You begin as the titular B, surrounded by similarly volant ladybugs in a field of angular coral trees. A cautious exploration of the controls reveals that B's ambitions are not subject to the vagaries of a demanding player(or a plebian control scheme). As there is no input to guide B directly upward, the conscious decision to leave B's home requires a course of acrobatics that will inevitably guide B beneath the ground and into the realization that this plane transcends your preconceived geological notions.

Familiarizing oneself with the Elysian expanse is a joy unmatched, but foreign climes beckon. Continuing indefinitely along the grasses moves the player into space, revealing that B is unencumbered by the pressure and freezing temperatures of earth's atmosphere. Now that the vacuum of the celestial frontier is B's oyster, my first instinct was to journey to the center of our solar system.

Traveling to the sun mostly involves holding the forward command for several minutes while hoping that the sun really is increasing in diameter on-screen --. This is no developer oversight or the result of a missed rocket booster power up: the time is intentionally designed for the player to ruminate on the nature of B's wanderlust. My personal repertoire of questions included:

Why is B in space?
Why wasn't he in space to begin with?
Why did B leave?
Why are the sun and moon spherical?
Why is B's home a solitary rectangular patch of land in the cosmos?
Were flat earthers right all along?
Is that why B is constantly smiling?

B is the perfect axiomatic vehicle for why small men ask "Why?", and great men ask "Why not?". It's not B wondering why he has undertaken such a sojourn, but his perseverance in doing so at the cost of suffocating in the void. Moving on, you may notice a small particle effect consisting of tiny black squares near the sun. I surmised that these were other intrepid bees who lacked the constitution to keep from disintegrating in the solar wind.

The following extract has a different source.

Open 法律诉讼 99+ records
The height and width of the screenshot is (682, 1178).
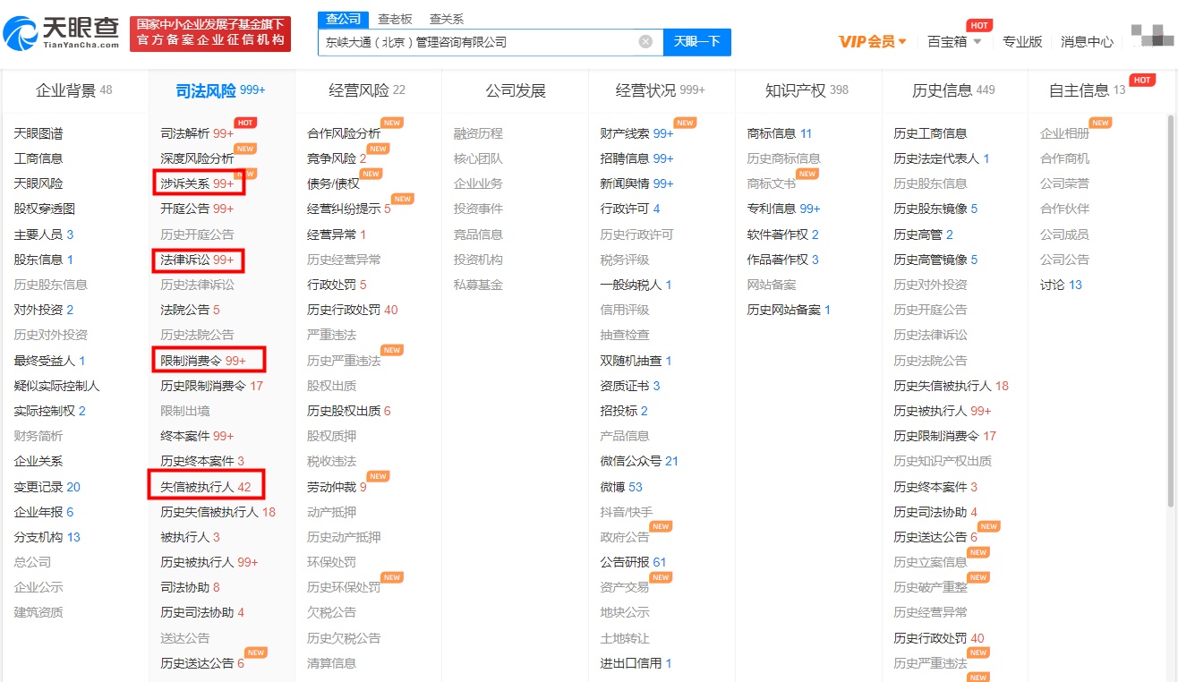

Taunting us with a cheery tune, the elusive sun proved too fast, but not unreachable -- chasing the sun is a Sisyphean task without realizations regarding of the game's physical space. In my fruitless pursuit, I discovered that, in B's world, the sun orbits the moon(and moves faster than B), meaning that I would have to travel to the lunar surface and formulate a plan from there.

Upon landing -- yes, landing, for Lo, the moon has a solid surface(reasonable, as a lunocentric universe requires it have a substantial gravity well) -- the music shifted to a congratulatory serenade. But B and I had no time to rest, as we needed to concoct a plan to ambush the sun along its trajectory. After observing several orbital periods and some hopeful near misses, the sun approached in all its glory...

...and passed right through us.

Like the rest of the B universe, it clips through the player. I also suspect that the sun is a flat-shaded spherical object, but -- much like B's ambitions -- it remains an abstraction best understood in the context of a universe bereft of the dull constraints of normal physics; or, perhaps, B's flagrant disregard for them.
Posted November 28, 2019. Last edited November 28, 2019.